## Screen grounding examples
_____

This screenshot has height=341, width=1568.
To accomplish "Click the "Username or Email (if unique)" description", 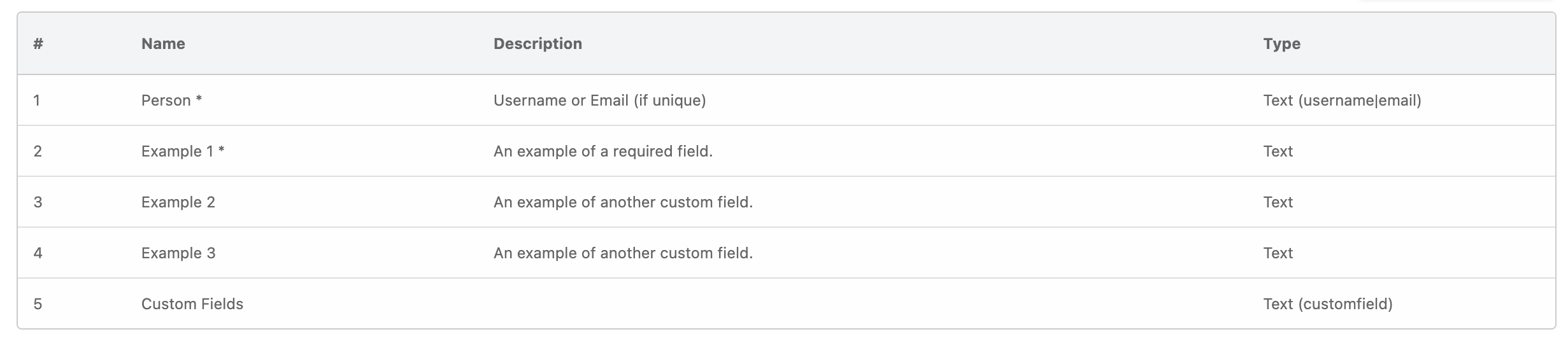I will 599,101.
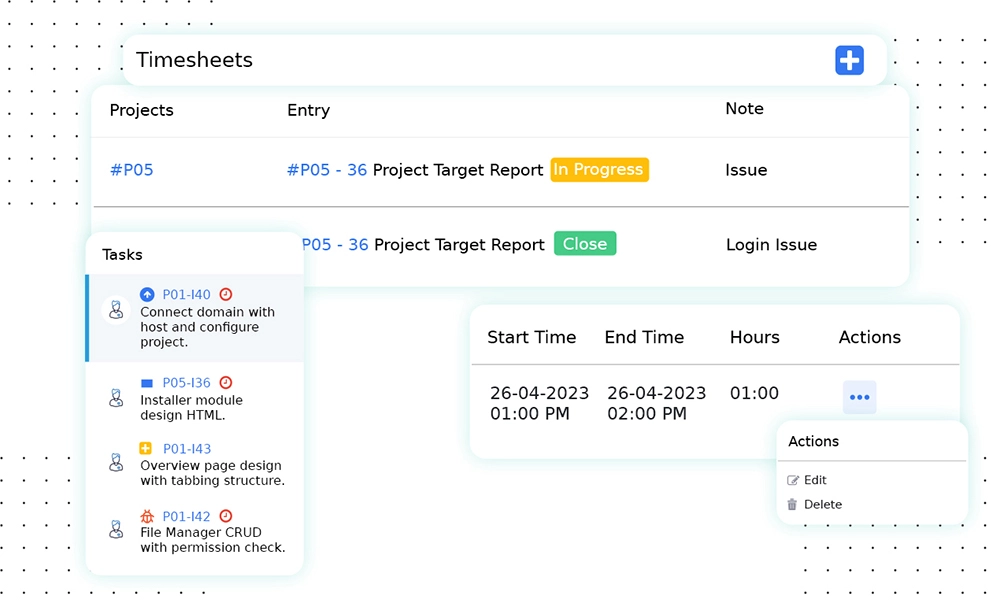Choose Edit from the Actions menu
This screenshot has height=614, width=1000.
click(x=814, y=480)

_____

## WHAT YOU HAVE TO DO
List each line of the material above that contains the word "This". Matches must have the same capitalization.

## ANSWER IN FULL
This screenshot has height=341, width=1568.
This screenshot has height=614, width=1000.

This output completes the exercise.